И в первую очередь я думал, конечно, о том, почему это все–таки я его, Бенедиктова, угроз совсем не боюсь? — не боюсь своей смерти. Потому, что считаю ее нереальной? Да, но ведь птички были реальны, и реально же умер расслабленный Лоренц. Впрочем, смерть и вообще нереальна — ее нет, хотя бы уже потому, что при смерти нет и меня… Никак не пойму, хорошо это или плохо? — то, что я не могу отличить явь от бреда (я имею в виду: с точки зрения смерти)? Пожалуй, неплохо — ведь я смерти своей совсем не замечу и не отличу ее даже от жизни. А может быть, плохо — ведь из размышлений о ней, из страха ее люди всегда извлекали себе до черта всяких преимуществ… Трагический взгляд на жизнь может быть весьма благороден, но мне он, увы, недоступен. Умру как собака, — без всяких возвышенных переживаний, без трагической мины, ничем не отметив такого важного события в жизни моей… Обидно!
Прошел час.

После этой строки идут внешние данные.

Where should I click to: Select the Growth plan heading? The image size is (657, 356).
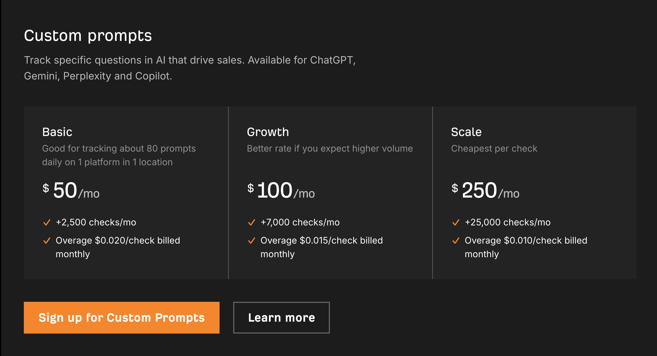point(268,132)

Я лежал на спине с закрытыми глазами, пустив на самотек свои мысли, прислушиваясь к блуждающим болям: в желудке, в печени, в суставах. Наконец от всех этих мыслей и воспоминаний у меня разболелась голова. Все боли стянулись в одну только точку под черепом — в то место, над которым соединяются лобная и две теменные кости. Там, внутри, как бы что–то пробивалось на поверхность: стучало, рвалось, нажимало, и голова просто сама собой раскалывалась под этим напором. Я лежал и слабо стонал — не в силах шевельнуться, не в силах стерпеть эту раскалывающую черепную боль. Звонил телефон — я не мог поднять трубку. Я плавал в зеленоватой толще боли среди слоистых ее побегов и взлетающих лопающихся где–то вверху пузырьков. Звонил телефон, а я не отвечал.

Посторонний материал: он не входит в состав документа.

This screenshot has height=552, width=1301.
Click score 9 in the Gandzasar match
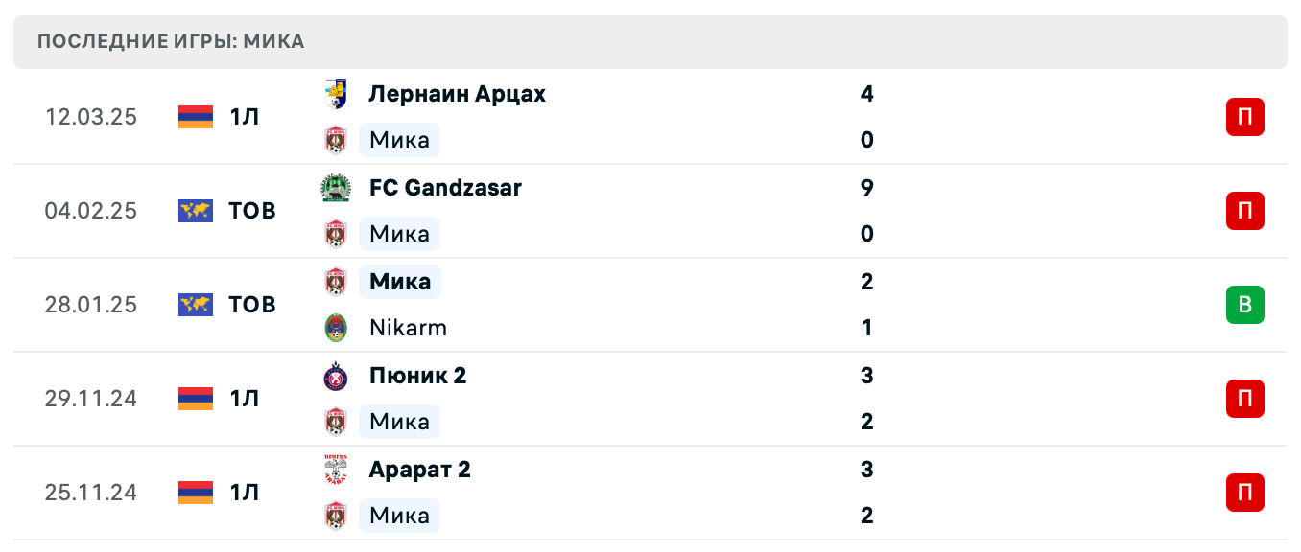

Все врут физиологи — нет никаких болевых порогов. Боль беспредельна, как океан, и тверда, как скала, — об нее разбиваются, в ней растворяются все упования наши.
***
***Постепенно боль моя утихла и совсем прекратилась. Было два часа ночи, я решил выйти на улицу, чтобы немного продышаться, — оделся и вот уже иду по вымершему Садовому кольцу вниз, к Самотеке.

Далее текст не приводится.